Consequently, my recommendation for camera images to be used on your web site is the same as it was for your scanner. Use the camera's higher resolution and resample to the size required on the web. Here's a nice link to megapixel.net which has useful articles and reviews on digital photography.
Image Capture: In all that program documentation you've been reading over the years, did you wonder how in the world they were able to capture the various program screens to illustrate the points they were explaining? If you know how they did it, please move to the next topic. If you don't know, prepare to be astounded.
The image is the FrontPage 2000 Themes selection dialogue. I left it at the original size and it is truly hard to distinguish it from the original. Now you may have guessed how I built the 67 thumbnails I used in the Web Themes Samples topic.

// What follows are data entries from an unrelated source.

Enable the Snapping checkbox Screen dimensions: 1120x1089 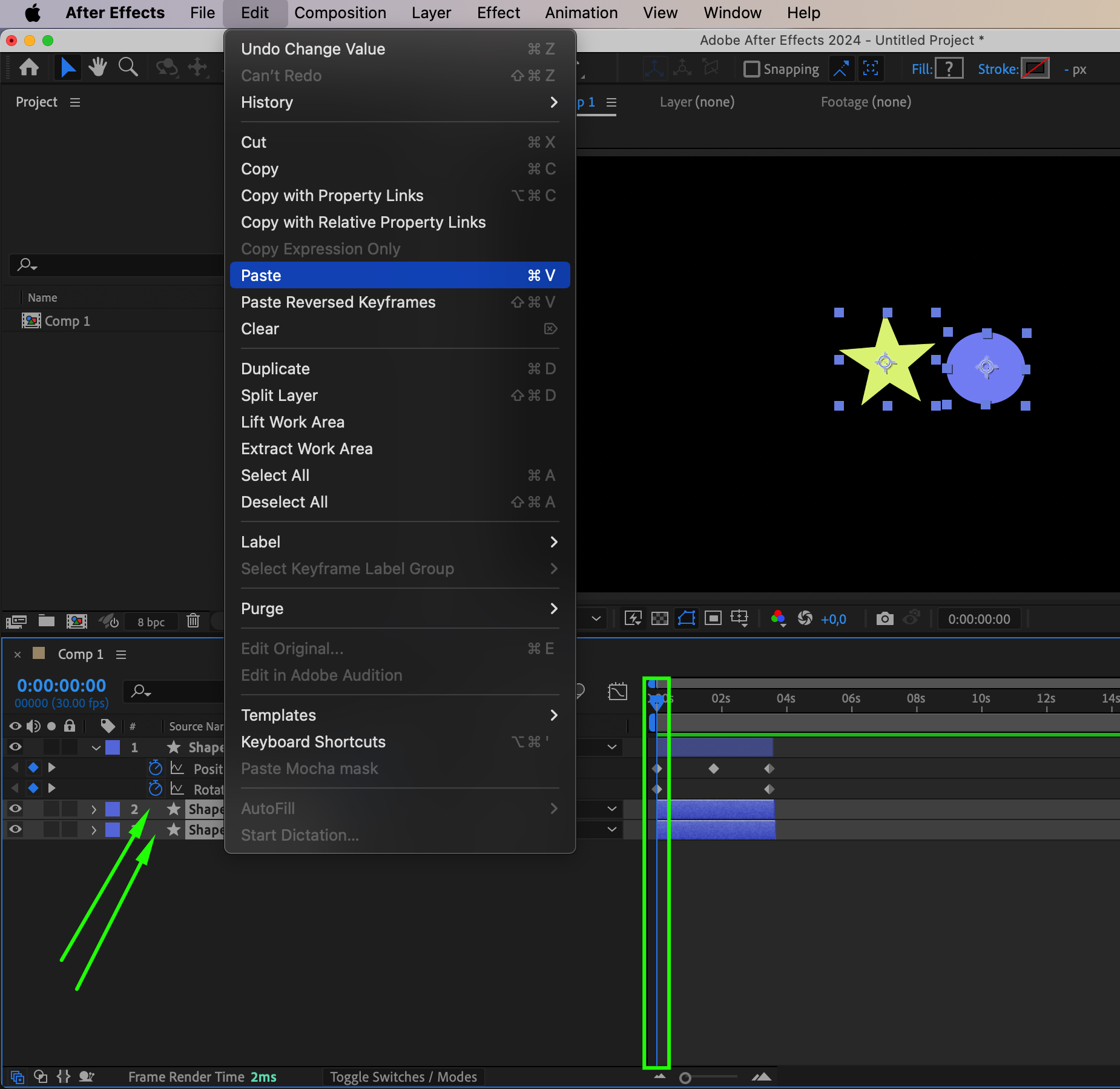click(751, 69)
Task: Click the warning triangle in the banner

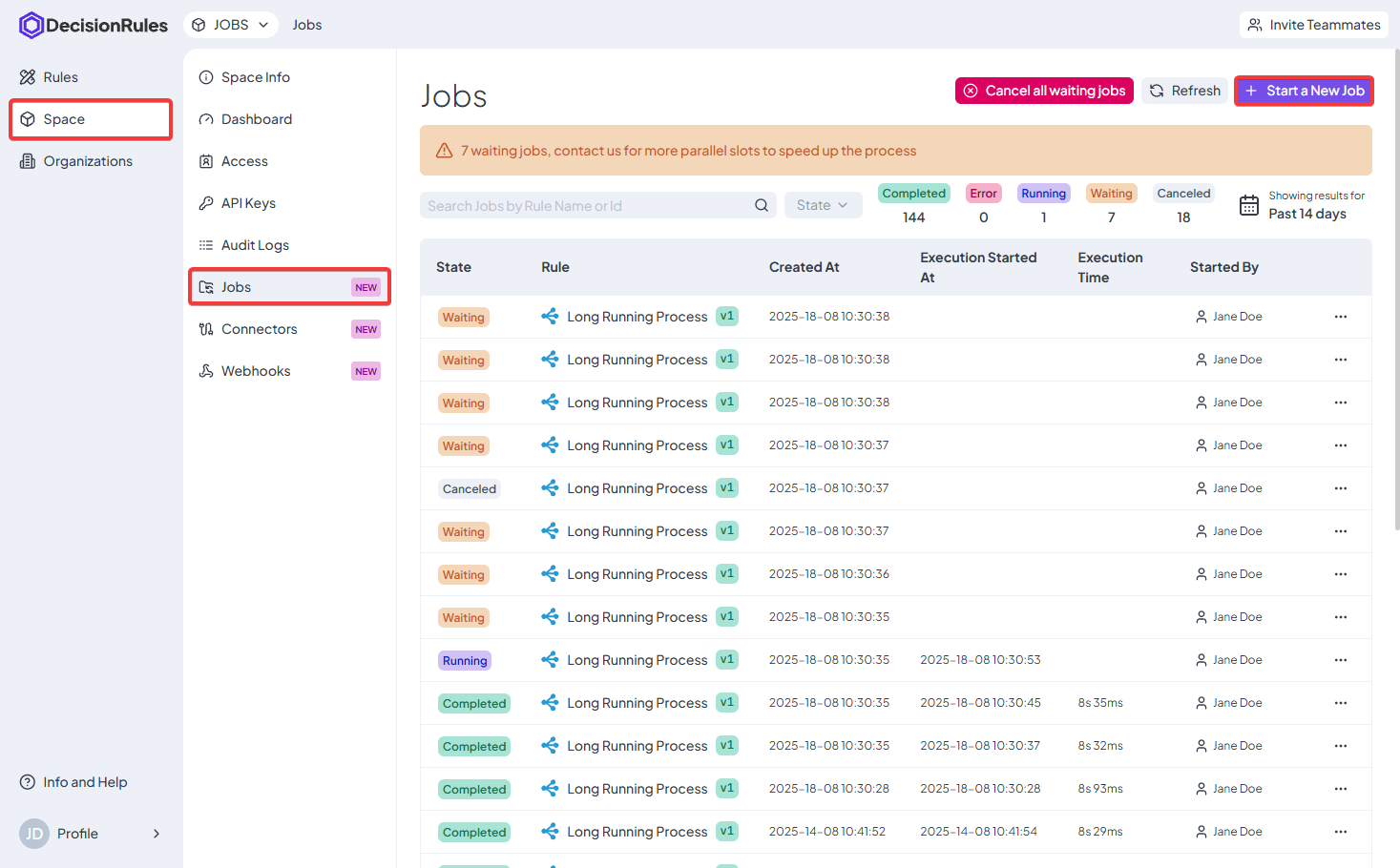Action: 444,151
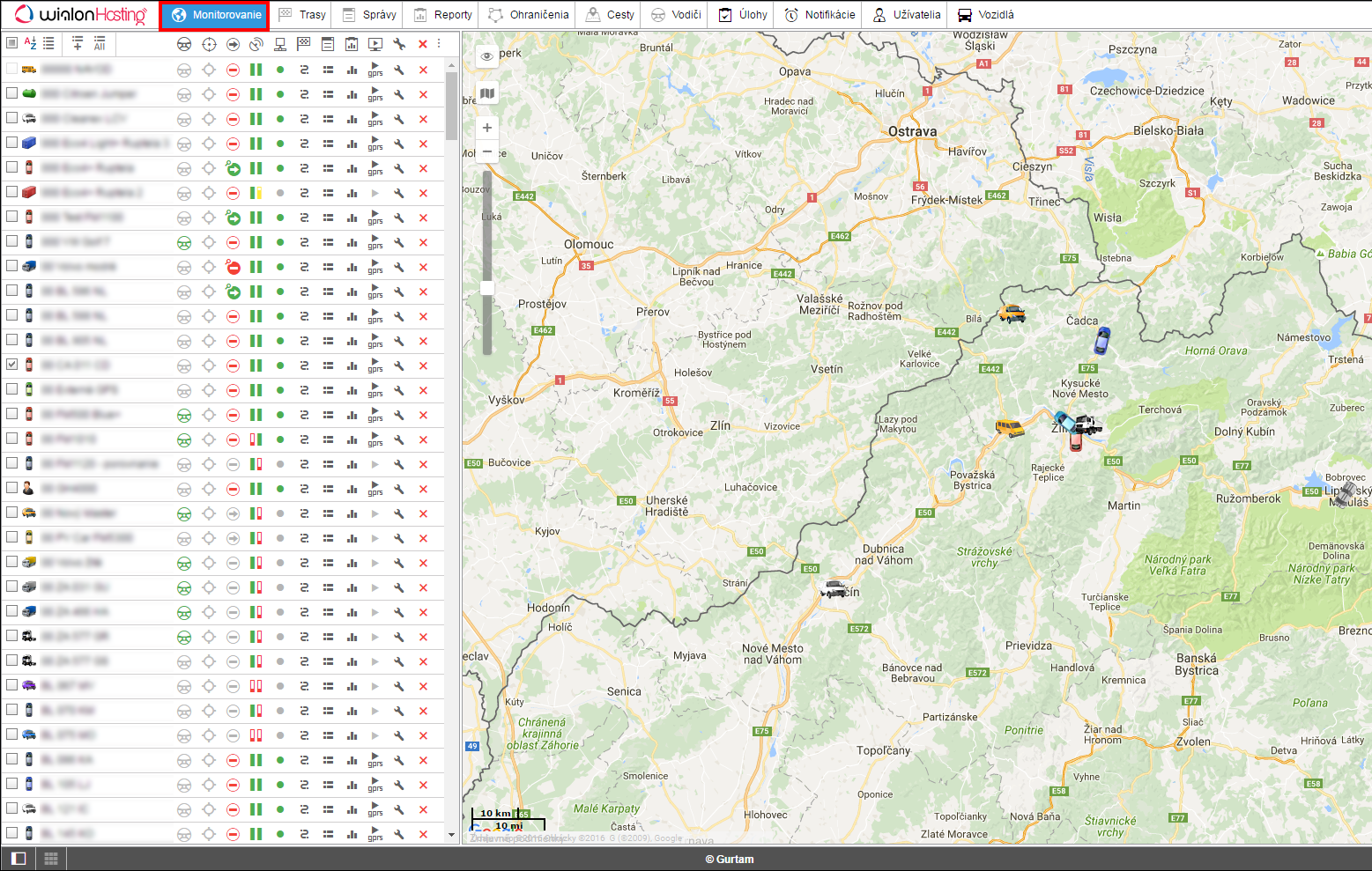
Task: Click the yellow school bus marker near Čadca
Action: click(x=1012, y=314)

Did you know that Windows 95/98 gives you the ability to capture the entire screen to the clipboard where it's available for pasting and manipulation by any image editing program, all just by tapping the 'Print Screen' key? More important, the currently active window can be captured by using Alt-PrintScreen. I couldn't believe I hadn't known that trick when it was revealed to me. It surely will come in handy frequently for countless applications.
Excuse my exuberance, but I'm like a kid in a candy store whenever I play with this feature. It will always astound me for some reason.
For those of you considering PaintShop Pro Version 7, it contains a capture tool which allows you to specify an area of the screen to be captured, not limiting you to an entire window. Gosh, it keeps getting better!